哺乳动物中所分泌的生长分化因子的转化生长因子β(TGFβ)超家族有超过30个成员。这些二聚蛋白质的特征在于保守的以七个胱氨酸结为基础的结构。它们调节许多细胞类型的增殖、分化和迁移,并在形态发生、器官发生、组织维护和创伤愈合方面具有重要作用。生长因子的TGFβ超家族可以细分为几个亚家族,包括转化生长因子β亚家族、骨形态发生蛋白(BMP)和生长分化因子(GDF)家族(也称作BMP亚家族),以及抑制素和激活素亚家族。
TGFβ超家族的BMP亚家族包含至少二十种蛋白质,包括BMP-2、BMP-3(也被称为成骨素)、BMP-3b(也被称为生长分化因子10,GDF-10)、BMP-4、BMP-5、BMP-6、BMP-7(也被称为成骨蛋白-1,OP-1)、BMP-8(也被称为成骨蛋白-2,OP-2)、BMP-9、BMP-10、BMP-11(也被称为生长分化因子-8,GDF-8,或者肌生长抑制蛋白)、BMP-12(也被称为生长分化因子7,GDF-7)、BMP-13(也被称为生长分化因子6,GDF-6)、BMP-14(也被称为生长分化因子5,GDF-5)和BMP-15(关于综述,参见例如Azari等,Expert Opin Invest Drugs 2001;10:1677-1686)。

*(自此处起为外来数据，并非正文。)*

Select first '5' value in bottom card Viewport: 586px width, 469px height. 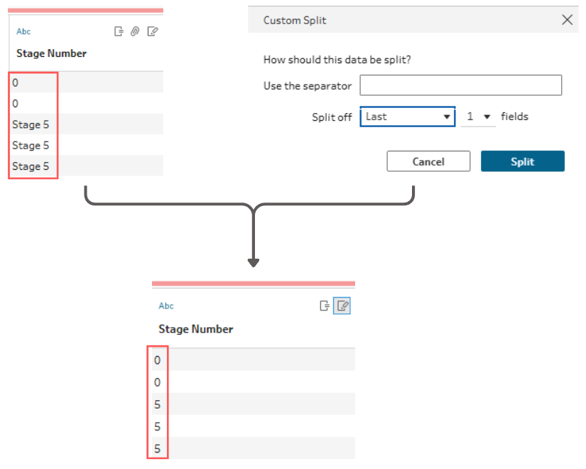click(158, 404)
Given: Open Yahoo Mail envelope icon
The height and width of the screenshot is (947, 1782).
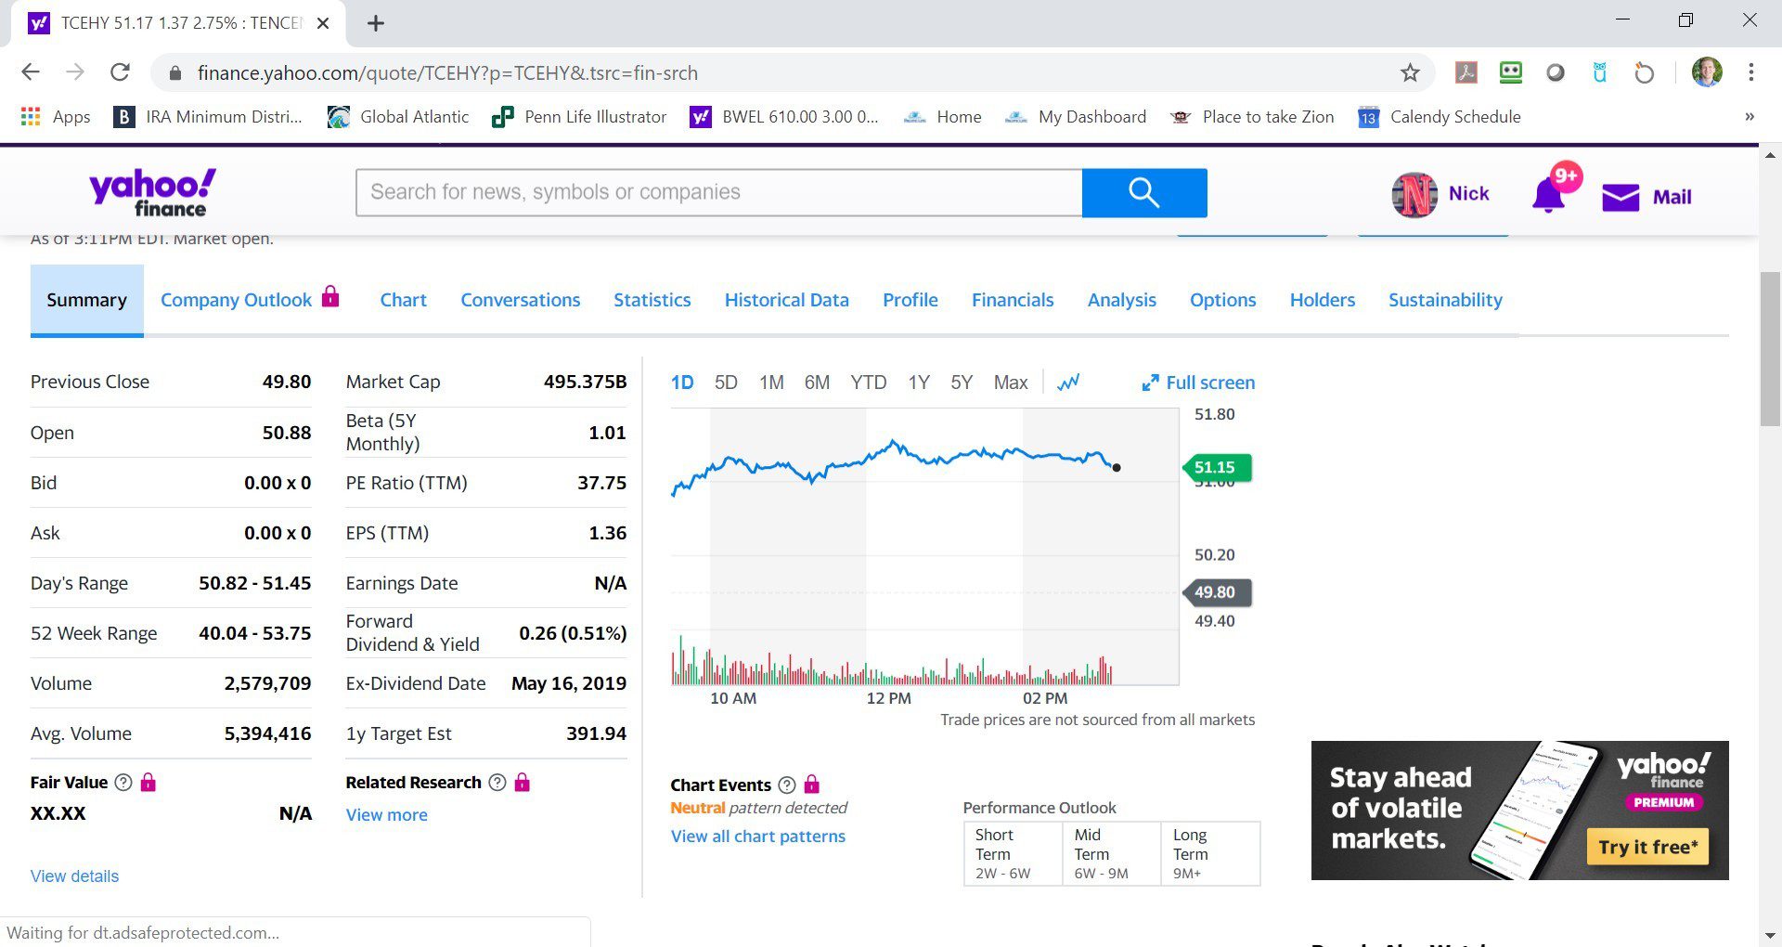Looking at the screenshot, I should 1621,197.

BMP已经显示出在成软骨细胞中刺激基质合成;在成骨细胞中刺激碱性磷酸酶活性和胶原蛋白合成,诱导早期间质祖细胞分化为成骨原细胞(骨诱导),调节单核细胞和间质细胞的趋化性,以及调节神经细胞的分化(关于综述,参见例如Azari等,Expert OpinInvest Drugs 2001;10:1677-1686和Hoffman等,Appl.Microbiol.Biotech 2001;57:294-308)。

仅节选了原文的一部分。